Contudo, nos resistimos a assumir essa posição, nada menos, em consideração aos objetivos desse procedimento fiscalizatório para o bom atendimento dos fundamentos da licitação.

A exigência de amostra, ou “prova de conceito”, é medida que, nos termos do entendimento pacificado das cortes de contas, pode ser exigida apenas do licitante declarado vencedor, seja em qualquer modalidade de licitação prevista na Lei n. 8.666/1993, seja na modalidade do Pregão.

Segundo conceitua o art. 2º, XXV, da Instrução Normativa nº 4, de 11 de setembro de 2014, da Secretaria de Logística e Tecnologia da Informação do Ministério do Planejamento, Orçamento e Gestão, “Prova de Conceito” é a “amostra a ser fornecida pelo licitante classificado provisoriamente em primeiro lugar para realização dos testes necessários à verificação do atendimento às especificações técnicas definidas no Termo de Referência ou Projeto Básico”.

Em poucos anos, havia certa resistência jurisprudencial acerca da possibilidade de realização desse tipo de procedimento prévio em licitações na modalidade pregão. Contudo, o Tribunal de Contas da União pacificou o entendimento acerca da imprescindibilidade da avaliação de amostras nos Pregões, que somente deve ser exigida na fase de classificação e apenas do licitante classificado provisoriamente em primeiro lugar, após a etapa de lances.
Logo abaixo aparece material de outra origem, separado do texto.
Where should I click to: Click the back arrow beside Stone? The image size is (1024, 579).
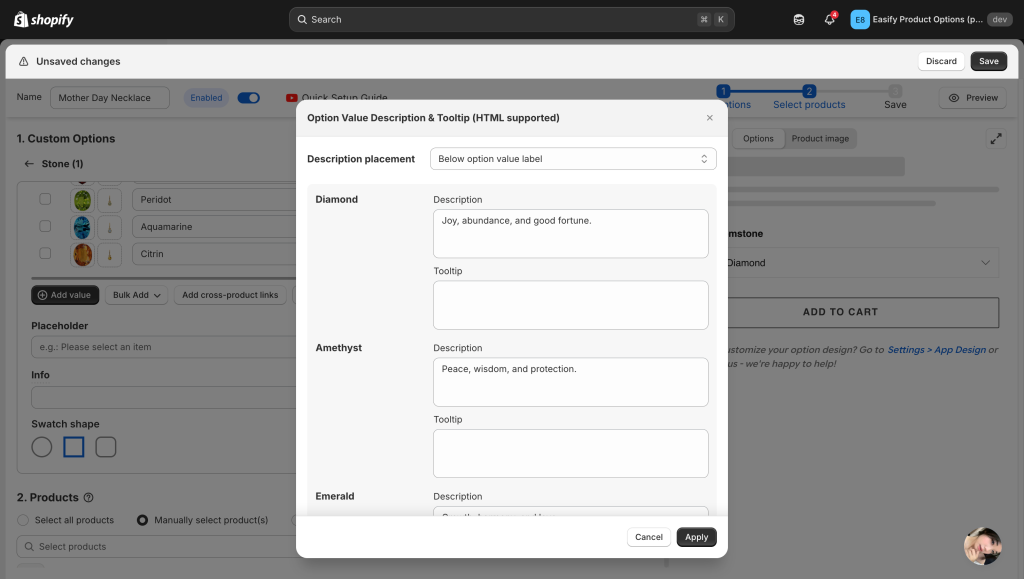pos(29,164)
Todos os posicionamentos jurisprudenciais, que se pautam pela imprescindibilidade desse procedimento, partem da premissa de que a realização da prova de conceito se fundamenta no dever do gestor em se buscar a proposta mais vantajosa para a Administração Pública, cujo munus não pode ser prescindido em qualquer certame público.
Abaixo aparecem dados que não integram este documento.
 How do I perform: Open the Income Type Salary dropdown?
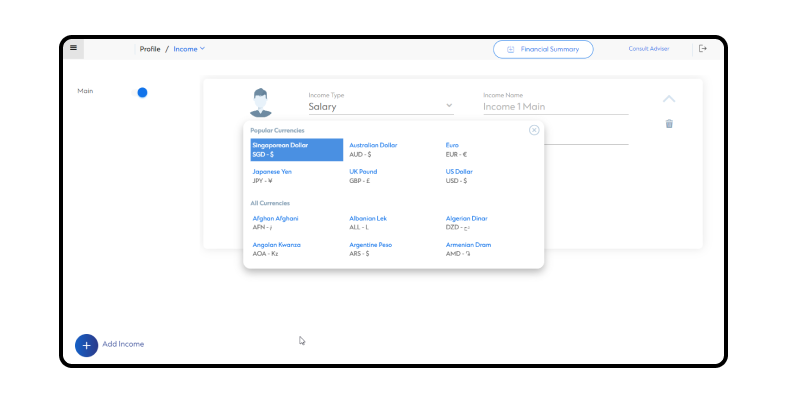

Com efeito, sabe-se que ao Estado (sentido lato), enquanto ente soberano, é atribuído uma função inescapável: a busca incondicional do atendimento ao interesse público. Para tanto, ao Estado é atribuído uma série de poderes e deveres que devem ser utilizados sempre que o interesse da coletividade assim o demandar.

Tais atribuições e poderes decorrem de um plexo normativo, típicos da atividade administrativa do Estado, que consubstanciam o conhecido “regime jurídico-administrativo”. Segundo a tradicional doutrina administrativista, esse regime se divide em dois “grandes” princípios norteadores: (i) a supremacia do interesse público sobre o privado e (ii) a indisponibilidade, pela Administração Pública, dos interesses públicos.
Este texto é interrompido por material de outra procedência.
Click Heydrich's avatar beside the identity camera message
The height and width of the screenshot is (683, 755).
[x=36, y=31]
O segundo princípio (indisponibilidade do interesse público) implica na obrigação de a Administração sempre buscar o interesse público e de adotar condutas que visem resguardá-lo, dentre eles, obrigações de prestação de contas, a necessidade de realização de concurso público e, no caso, a obrigação de adotar o procedimento licitatório como condição para efetuar contratações.

A licitação pública é um procedimento obrigatório, ressalvado casos expressamente descritos em lei, pois tem como um dos objetivos tentar obter a proposta mais vantajosa para a Administração Pública (princípio da indisponibilidade, pela Administração, do interesse público).

No caso, a proposta mais vantajosa não é aquela que possua o menor preço, mas sim, aquela que, comprovado o atendimento aos requisitos técnicos da contratação, possua o menor preço. Por isso, o gestor deve buscar mecanismos para tentar prezar-se pela qualidade e eficiência da contratação.

Nesse sentido, de acordo com o TCU (Acórdão nº 1.215/2009 – TCU – Plenário), é recorrente o problema de entrega de bens e suprimentos de TI de qualidade duvidosa ou inservíveis para a Administração, considerando apenas a utilização unicamente do critério do menor preço. Por isso, é inegável que a prova de conceito é uma medida essencial de que dispõe o gestor para assegurar a eficácia da contratação.

Por outro lado, é totalmente temerária e prejudicial aos interesses da Administração deixar para fazer essa verificação de adequação técnica após a contratação, especialmente quando o escopo é o fornecimento de soluções de TI. Isso, porque se demandará muito mais tempo, esforço e oneração financeira a realização de aplicação de penalidades, rescisão e realização de nova licitação, para suprir a necessidade de Administração.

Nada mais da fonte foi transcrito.